Comment #3 on issue 2010 by asmeurer: Integration with the full Risch
Algorithm
http://code.google.com/p/sympy/issues/detail?id=2010
Here we can see the trade-off: heuristic Risch algorithm is simple to
implement and can handle lots of
special cases, but can't prove anything; on contrary Risch algorithm can
prove that a function has (or not)
an elementary integral, but is very complex and hard to implement.
Also, as you can see from the timings above, the full algorithm is *way*
faster than the heuristic. It's easy to see why this is. The full
algorithm integrates directly, but the heurisch tries to build a candidate
integral , which is necessarily quite complex, and solves an often enormous
system of linear equations to solve for the coefficients. Originally, I
was going to use the heurisch as a fast preprocessor to the full algorithm
as Bronstein suggests, but now I think I am going to use it only as a
fallback (because it can handle some algebraic integrals).

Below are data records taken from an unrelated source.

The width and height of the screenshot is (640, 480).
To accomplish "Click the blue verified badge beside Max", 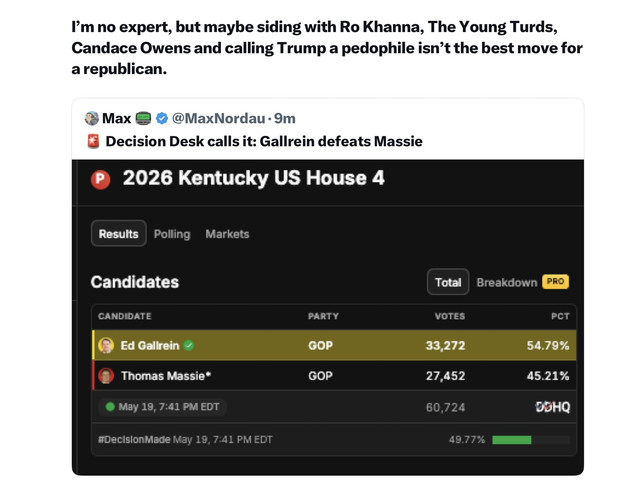I will pos(162,118).
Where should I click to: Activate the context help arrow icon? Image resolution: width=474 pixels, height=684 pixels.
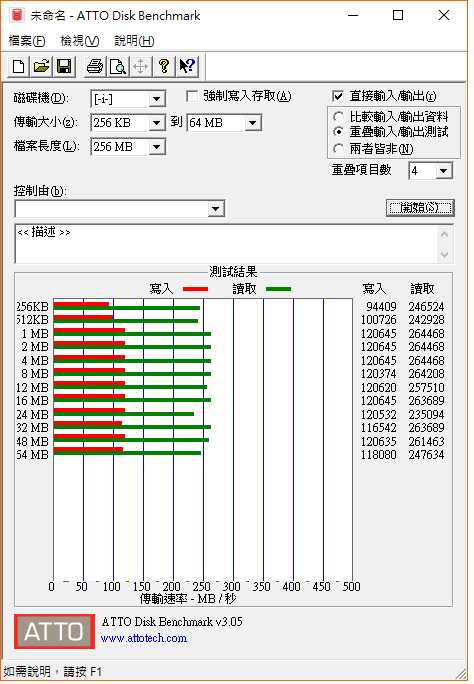[x=188, y=67]
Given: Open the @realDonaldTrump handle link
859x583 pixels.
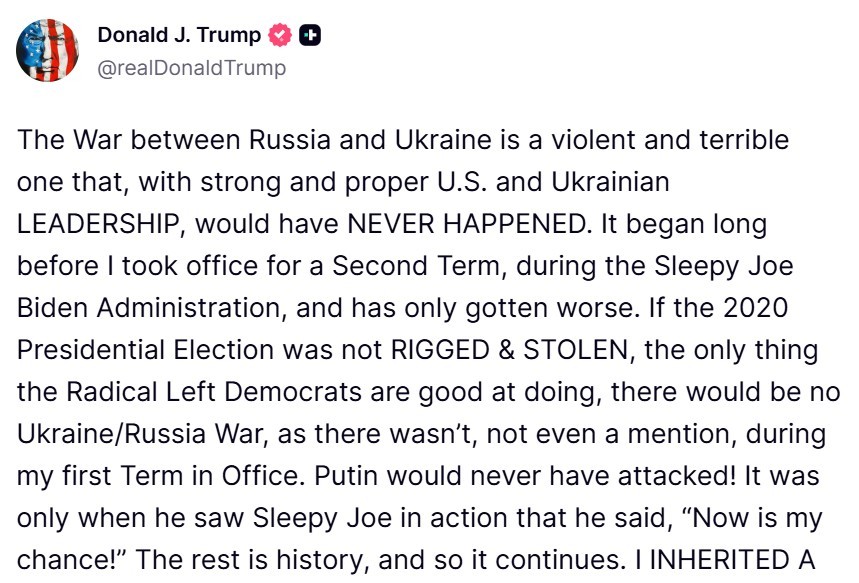Looking at the screenshot, I should [191, 68].
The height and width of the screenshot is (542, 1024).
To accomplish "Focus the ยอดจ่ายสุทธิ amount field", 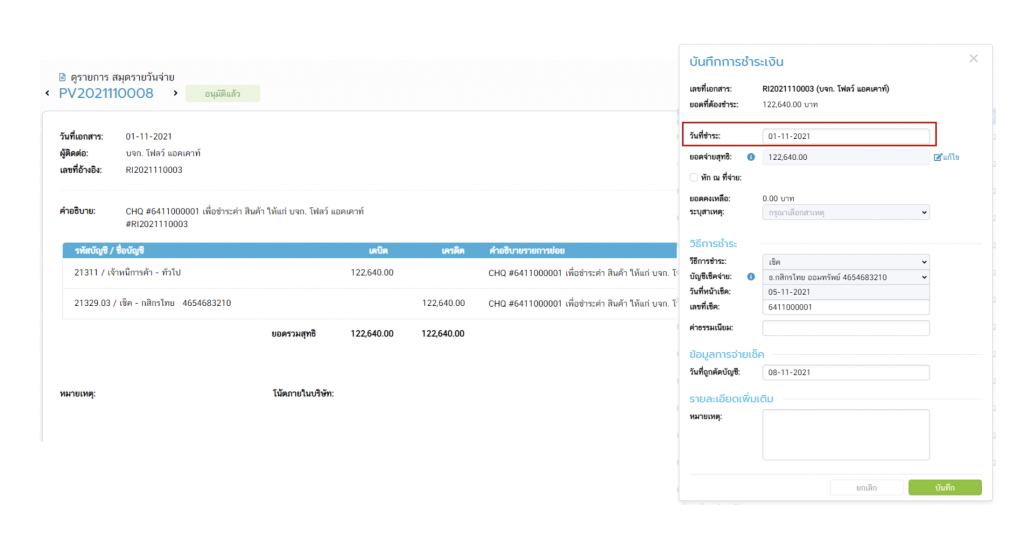I will point(845,157).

Of course, the fact that the full algorithm is using Poly everywhere helps
too :)
I think that adding NonElementaryIntegral class would be sufficient. It
would inherit from Integral class, but
have noop _eval_integral(). There would be also additional classes for
special cases, e.g. logarithmic or sine
integrals (special pretty printing etc.).
Yes, I've though about either adding a subclass NonElementaryIntegral, or
else adding an attribute Integral.has_elementary_integral, which would
True, False, or None (None for when it can't say, such as an algebraic
integrand). Also to consider is that you might want only an elementary
integral, or you might want special functions. So
integrate(2*exp(-x**2)/sqrt(pi), x)
would return erf(x), but
integrate(2*exp(-x**2)/sqrt(pi), x, elementary=True)
would return NonElementaryIntegral(2*exp(-x**2)/sqrt(pi), x). And do you
think NonElementaryIntegral should be pretty-printed any differently, so
that people can recognize it? It seems to me that it should, but maybe
it's just because I'm so excited about the algorithm being able to prove
that integrals are non-elementary.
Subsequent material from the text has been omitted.